How many grams of #"CuSO"_4# would be dissolved in 5.1 L of 0.5 M #"CuSO"_4# solution?

It is a molarity question.

1 Answer
Nov 21, 2016

#"410 g"#

Explanation:

Molarity is simply a measure of how many moles of solute you have in one liter of a given solution. In order for a solution to have a molarity of #"1 M"#, it must contain #1# mole of solute for every #"1 L"# of solution.

In your case, you have a #"0.5 M"# solution of copper(II) sulfate, #"CuSO"_4#. This tells you that #"1 L"# of this solution contains #0.5# moles of copper(II) sulfate.

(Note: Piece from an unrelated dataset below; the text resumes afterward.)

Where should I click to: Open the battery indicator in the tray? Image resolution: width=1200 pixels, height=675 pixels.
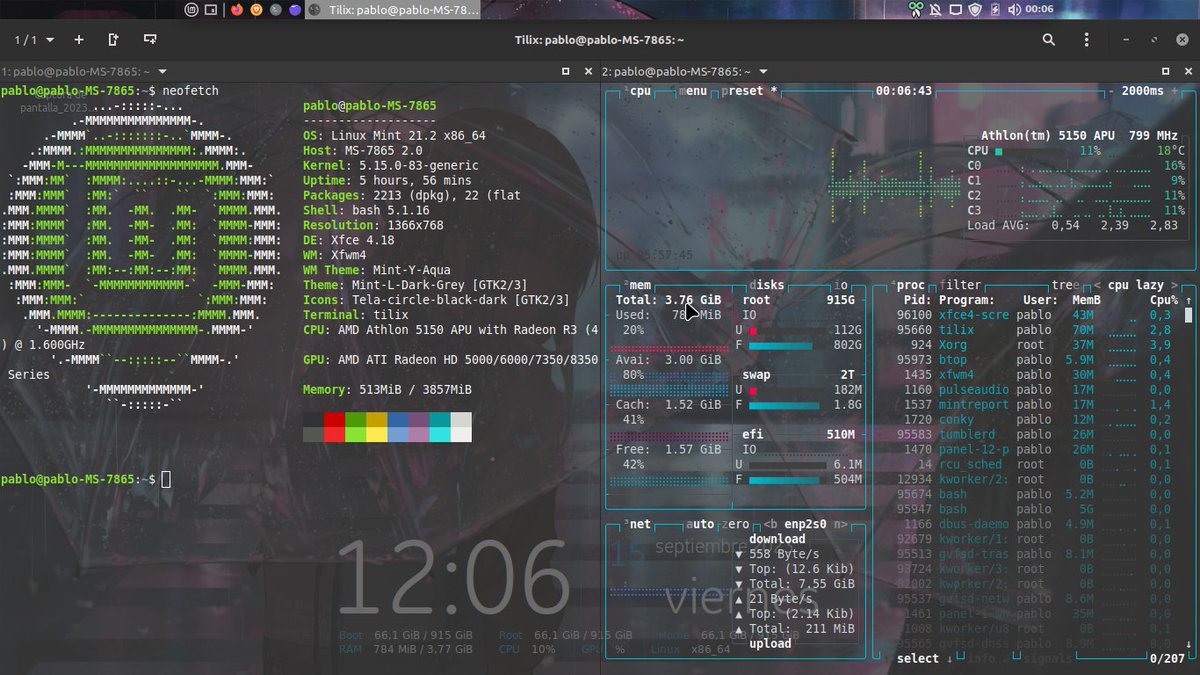[995, 9]
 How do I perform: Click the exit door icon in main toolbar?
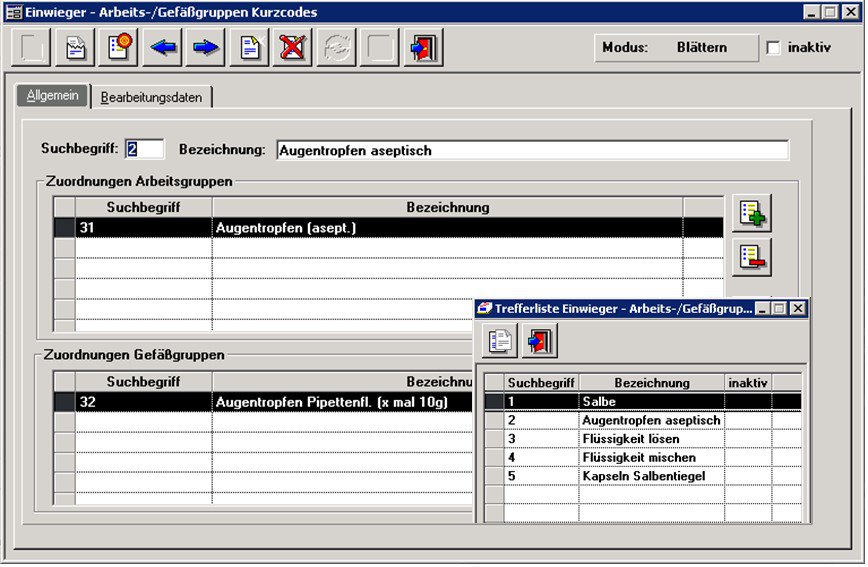tap(423, 48)
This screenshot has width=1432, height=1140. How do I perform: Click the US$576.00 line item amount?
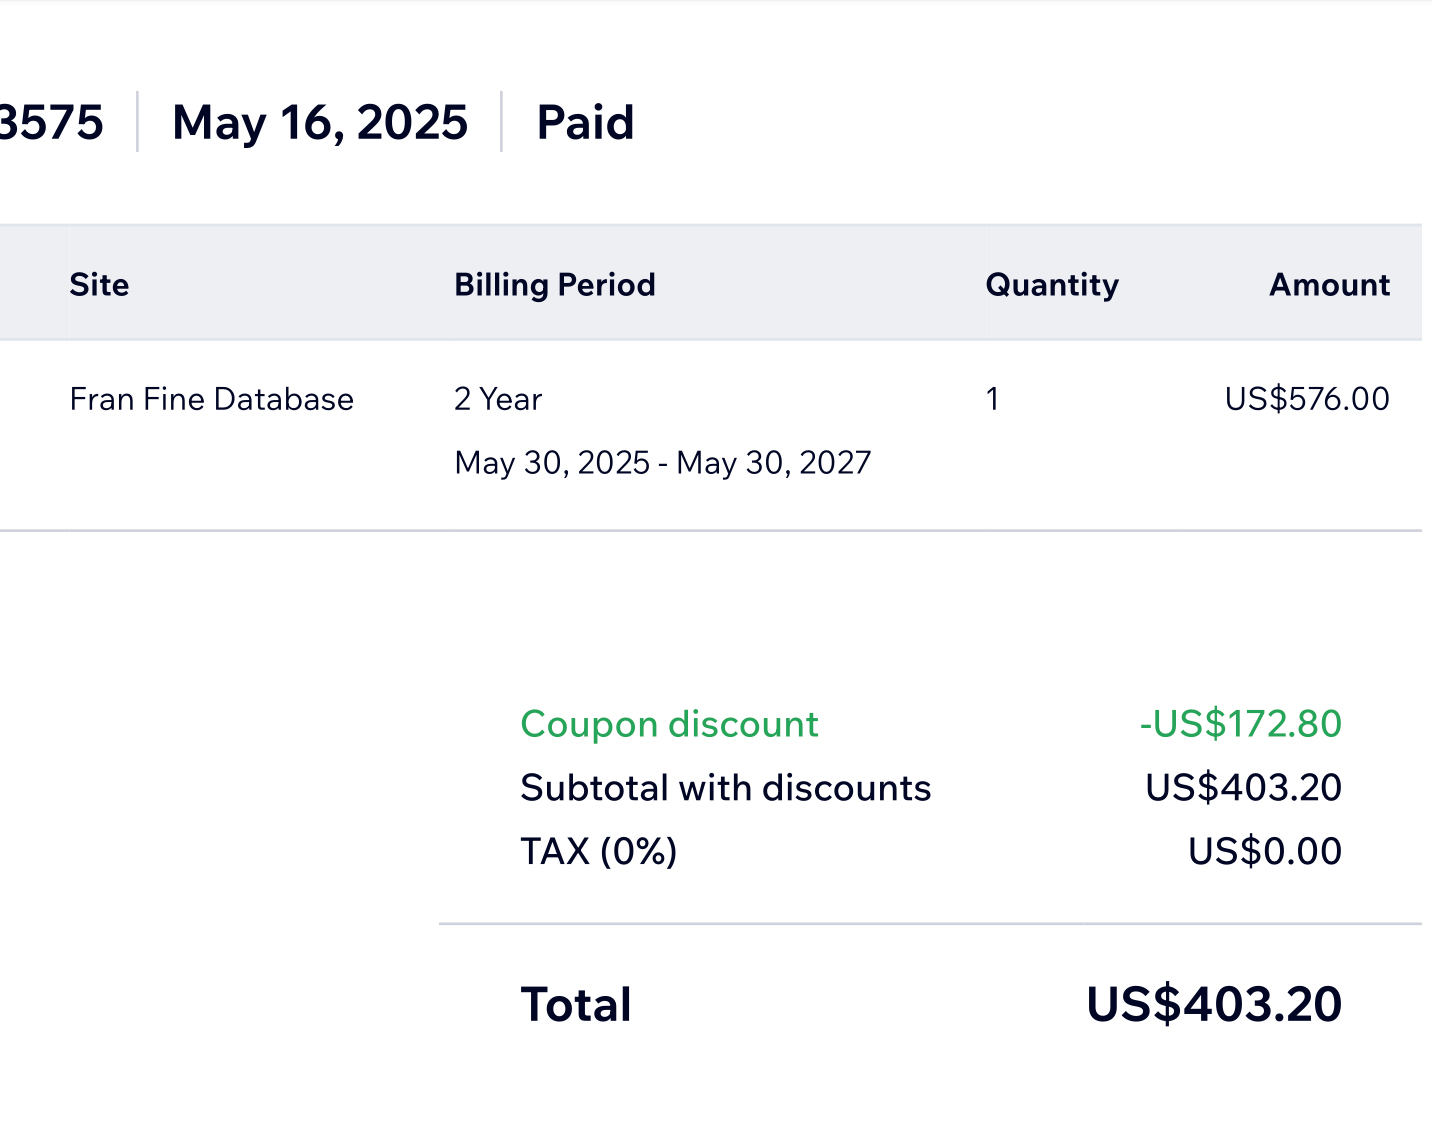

Since you have more than #"1 L"# of this solution, you are going to get more than #0.5# moles of solute. More specifically, you will get

#5.1 color(red)(cancel(color(black)("L solution"))) * "0.5 moles CuSO"_4/(1color(red)(cancel(color(black)("L solution")))) = "2.55 moles CuSO"_4#

Finally, use the molar mass of copper(II) sulfate to convert the number of moles to grams

#2.55 color(red)(cancel(color(black)("moles CuSO"_4))) * "159.61 g"/(1color(red)(cancel(color(black)("mole CuSO"_4)))) = color(darkgreen)(ul(color(black)("410 g")))#

I'll leave the answer rounded to two sig figs, but keep in mind that you only have one significant figure for the molarity of the solution.